### PROBLEM TO WORK ON
From the entries, filter out every line that lacks "target" and copy the rest.

### RECORDS PROVIDED
------------------------------------------------------------
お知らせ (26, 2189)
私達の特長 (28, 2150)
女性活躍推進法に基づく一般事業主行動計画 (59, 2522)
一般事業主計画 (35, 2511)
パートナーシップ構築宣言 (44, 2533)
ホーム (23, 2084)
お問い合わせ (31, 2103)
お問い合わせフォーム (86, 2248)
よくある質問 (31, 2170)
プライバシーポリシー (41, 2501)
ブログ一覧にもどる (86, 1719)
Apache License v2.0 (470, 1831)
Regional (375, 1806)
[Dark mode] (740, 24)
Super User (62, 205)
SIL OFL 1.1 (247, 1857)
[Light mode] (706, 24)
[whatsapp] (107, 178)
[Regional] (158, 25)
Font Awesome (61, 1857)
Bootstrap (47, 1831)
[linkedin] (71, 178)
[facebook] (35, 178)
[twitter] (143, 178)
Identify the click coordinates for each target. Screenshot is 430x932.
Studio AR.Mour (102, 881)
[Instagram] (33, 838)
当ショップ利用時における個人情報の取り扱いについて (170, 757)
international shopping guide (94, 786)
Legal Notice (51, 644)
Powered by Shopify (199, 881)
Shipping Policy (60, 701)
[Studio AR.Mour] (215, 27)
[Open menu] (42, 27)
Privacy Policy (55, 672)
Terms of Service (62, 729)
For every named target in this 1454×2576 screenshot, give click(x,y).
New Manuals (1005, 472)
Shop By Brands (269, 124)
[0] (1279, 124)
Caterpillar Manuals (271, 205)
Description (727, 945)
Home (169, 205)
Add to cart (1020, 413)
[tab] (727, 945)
------------------------------------------------------------
### TASK SOLUTION
Identify the click coordinates for each target. Screenshot is 430x932.
For every named target in this 1454×2576 screenshot, give click(x,y).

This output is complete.